Given entries Start Marker
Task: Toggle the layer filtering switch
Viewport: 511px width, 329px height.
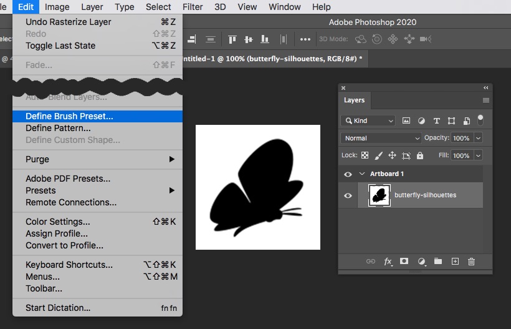Action: pos(480,119)
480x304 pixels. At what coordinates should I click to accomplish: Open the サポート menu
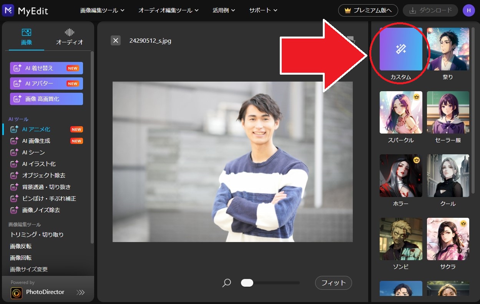pos(263,10)
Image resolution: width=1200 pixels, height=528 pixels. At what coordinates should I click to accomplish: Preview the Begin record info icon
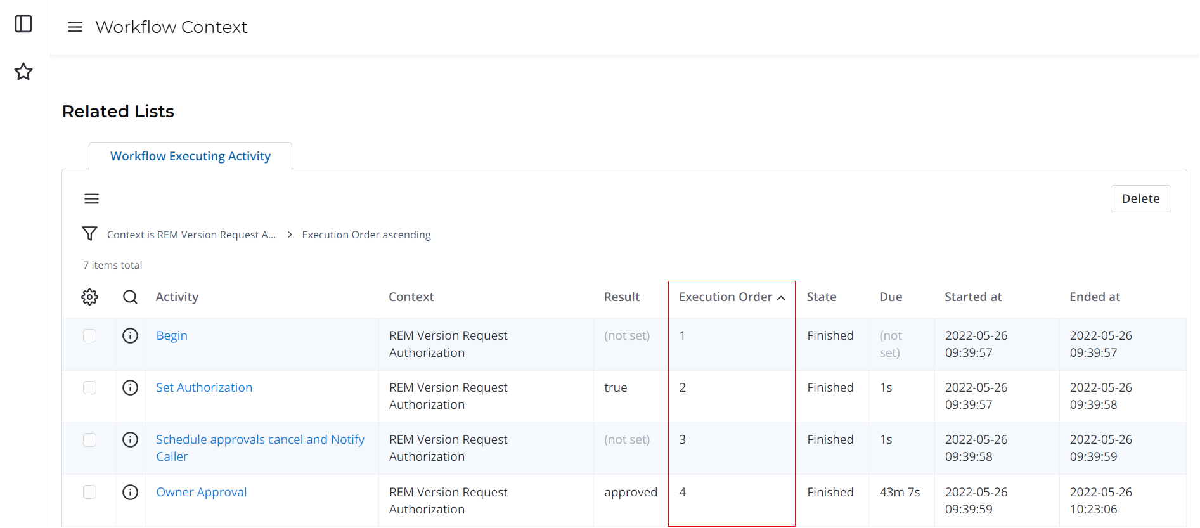(x=130, y=336)
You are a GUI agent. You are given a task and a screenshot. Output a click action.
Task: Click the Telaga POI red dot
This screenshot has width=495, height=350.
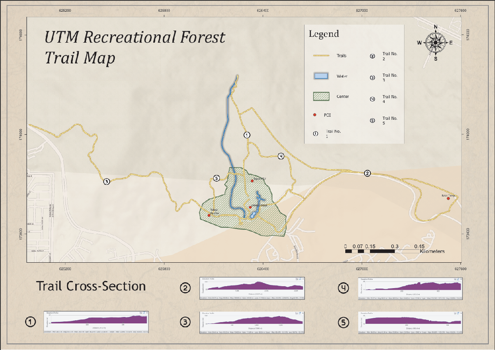tap(209, 215)
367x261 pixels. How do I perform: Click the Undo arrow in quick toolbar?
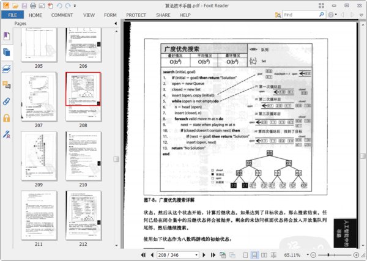[59, 6]
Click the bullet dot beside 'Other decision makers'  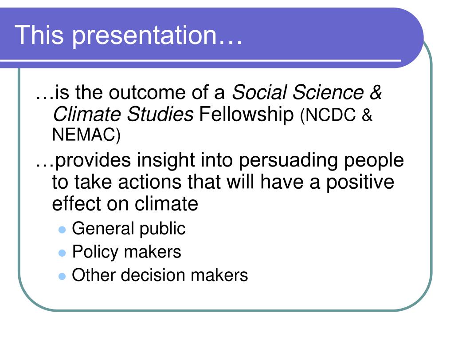[62, 276]
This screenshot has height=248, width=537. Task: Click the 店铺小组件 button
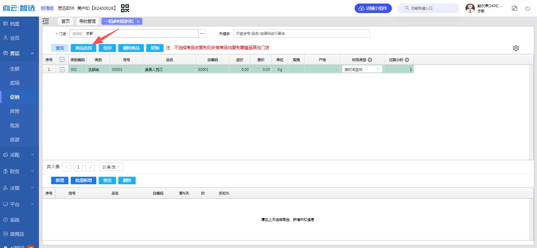[373, 8]
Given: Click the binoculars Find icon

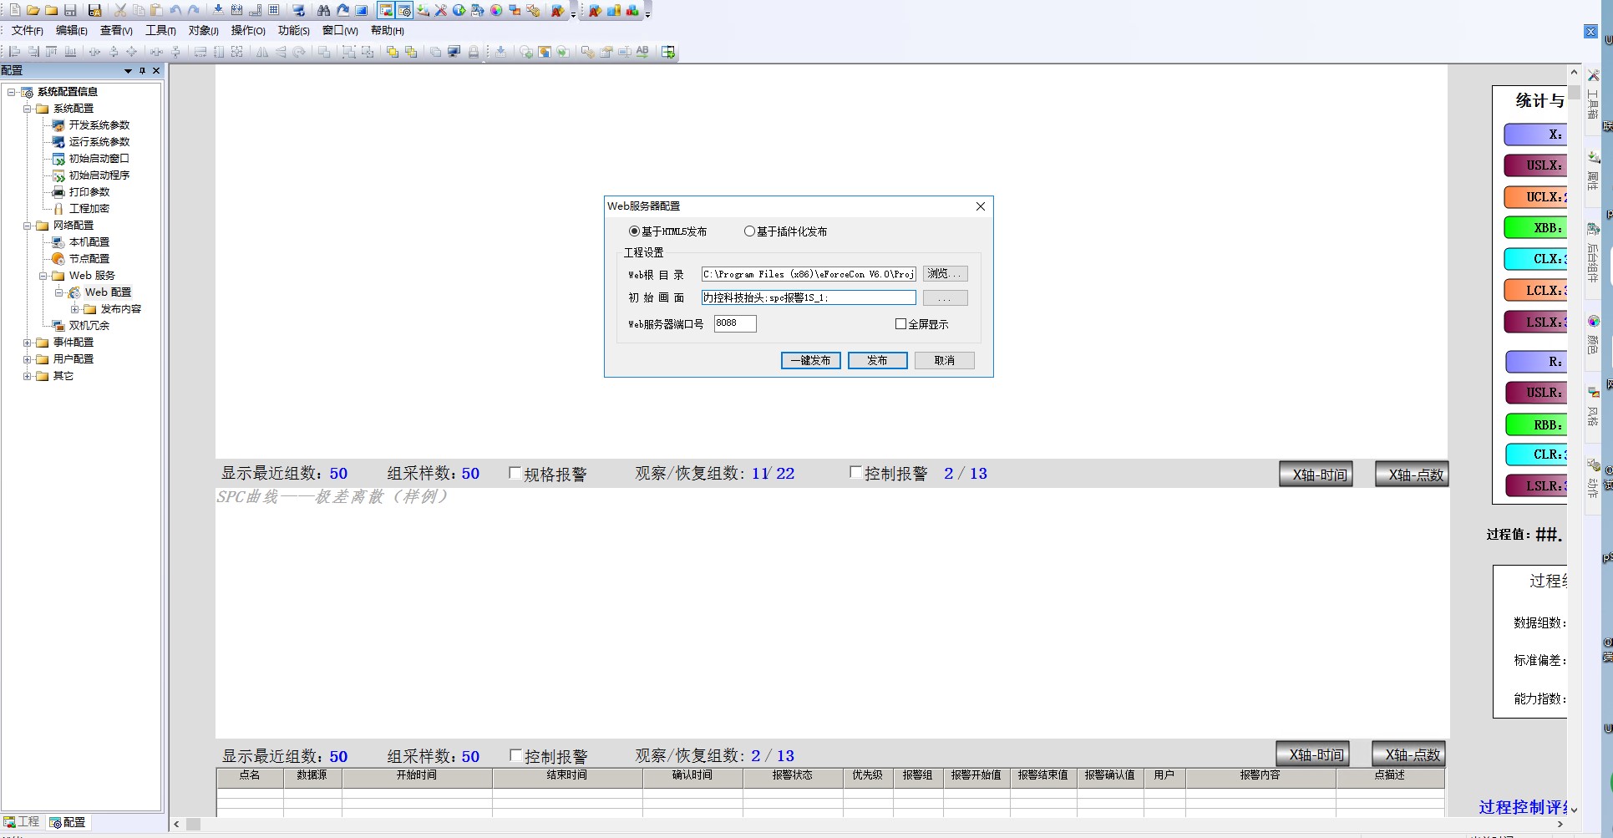Looking at the screenshot, I should click(323, 10).
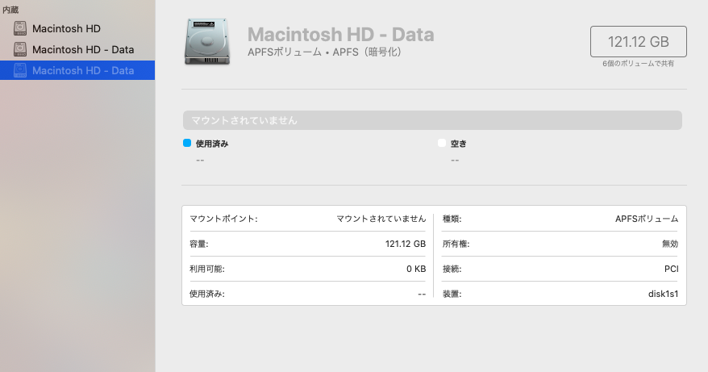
Given entries End Marker
*Exercise*. What is needed is an exact copy of every line from the one with "This screenshot has height=248, width=537." to the end of the listing above, with the pictures left out.

*Solution*.
This screenshot has height=248, width=537. Task: Click the 店铺小组件 button
[373, 8]
Given: Click the binoculars Find icon

Looking at the screenshot, I should click(323, 10).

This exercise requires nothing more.